- SOURCE DOCUMENT:
-- Opening Marker --
Christianity Today magazine associate editor Jeff M. Sellers spoke about Schiavo's situation with John Kilner, president of the Center for Bioethics and Human Dignity.
What are the Christian ethical guidelines for deciding whether to remove the feeding/hydration tube from Terri Schiavo?
There are two important ethical considerations—the medical situation and the patient's wishes.
On the medical situation, the question is are we talking about something that can sustain a person's life; from a Christian perspective, that has to do with the sanctity of human life created in the image of God. That's something that we need to respect and protect. If we have technology that enables that life to continue, then that's a wonderful gift of God.
In the Schiavo case, there is a significant debate about whether or not there are any medical interventions available that would make a difference in her situation. It's clear that the feeding tube is making the difference between her being able to live or die, but there's another significant question: Is her condition truly a persistent vegetative state, or does she have what is sometimes termed a minimally conscious state, in which there's a greater likelihood that she could regain the ability to have more interaction with her environment? The only way to answer that question would be to actually use the therapies that are available to make a difference.
The original lawsuit many years ago, after this brain damage occurred, the husband, Michael, sued for malpractice in terms of the way the case was handled and he won an award, a portion of which went to him personally. But the major portion went into an account to pay for therapy. So it was thought that she was in a state where some therapies could make a difference. They would be expensive and they needed funding for it, but the funding was awarded.
Ever since then, though, he started saying, "Well, she wouldn't want to continue to live." So those therapeutic interventions were not tried. And so now we have legal experts on both sides—some saying she's in a persistent vegetative state and nothing can be done, and others saying "No, she's not, and certain interventions can make a difference."
Ethically speaking, to be able to speak to that issue we needed more information. It would be much better to actually try the therapies for a period of time so that we could answer that question: What is the medical state here, and is there something that medicine can do even beyond the feeding tube to help restore her?
The ethical problem here is that it used to be that once you started somebody on something, you couldn't stop it. So there was a real concern that "we better not start something, because we'll never be able to withdraw her from this intervention if we do." But we've come to recognize more recently that it's not the case that once you start something you can't ever stop it. In fact, if you really don't know whether it's going to work, it's more ethical to try it for a period of time and then be willing to stop it if it's showing no benefit.
So on the first of the two key ethical issues—what's the medical situation, and is there some benefit that can be gained for medical intervention—there is uncertainty. There are experts on both sides. The ethical thing would have been to try the therapies for which the money was awarded originally and be able to answer definitively whether she could benefit from treatment or not.
-- Closing Marker --
- DATASET CONTENT:
-- Opening Marker --
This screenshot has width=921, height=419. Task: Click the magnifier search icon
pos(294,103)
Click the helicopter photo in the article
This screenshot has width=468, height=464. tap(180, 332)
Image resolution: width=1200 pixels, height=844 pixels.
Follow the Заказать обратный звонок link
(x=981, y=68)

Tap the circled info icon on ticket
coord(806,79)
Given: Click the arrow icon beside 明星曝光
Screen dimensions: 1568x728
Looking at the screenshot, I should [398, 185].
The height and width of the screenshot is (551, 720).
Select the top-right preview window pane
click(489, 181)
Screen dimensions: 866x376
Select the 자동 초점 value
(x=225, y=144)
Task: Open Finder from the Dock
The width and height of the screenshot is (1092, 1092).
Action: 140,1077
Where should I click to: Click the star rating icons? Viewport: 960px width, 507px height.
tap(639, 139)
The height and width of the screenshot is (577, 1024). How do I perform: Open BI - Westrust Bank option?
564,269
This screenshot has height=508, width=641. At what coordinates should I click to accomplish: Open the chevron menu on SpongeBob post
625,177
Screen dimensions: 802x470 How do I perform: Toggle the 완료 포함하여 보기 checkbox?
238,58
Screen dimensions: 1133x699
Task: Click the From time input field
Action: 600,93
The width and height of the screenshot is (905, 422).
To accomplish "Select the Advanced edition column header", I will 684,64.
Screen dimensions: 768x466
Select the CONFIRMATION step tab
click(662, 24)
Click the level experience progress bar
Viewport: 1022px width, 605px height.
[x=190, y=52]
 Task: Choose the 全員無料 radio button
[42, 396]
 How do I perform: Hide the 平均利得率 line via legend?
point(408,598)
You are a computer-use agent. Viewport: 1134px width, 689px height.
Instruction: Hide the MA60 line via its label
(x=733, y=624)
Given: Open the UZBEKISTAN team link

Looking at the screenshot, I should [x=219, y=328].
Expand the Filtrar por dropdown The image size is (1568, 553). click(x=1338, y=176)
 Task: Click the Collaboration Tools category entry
-- Closing Marker --
- WHAT YOU WILL DO:
Copy the Schiavo interview starting with "The original lawsuit" and going on through "funding was awarded.", substituting "negligence" for "malpractice". Rely only on the Schiavo interview for what follows.

- RESULT FOR THIS EXERCISE:
The original lawsuit many years ago, after this brain damage occurred, the husband, Michael, sued for negligence in terms of the way the case was handled and he won an award, a portion of which went to him personally. But the major portion went into an account to pay for therapy. So it was thought that she was in a state where some therapies could make a difference. They would be expensive and they needed funding for it, but the funding was awarded.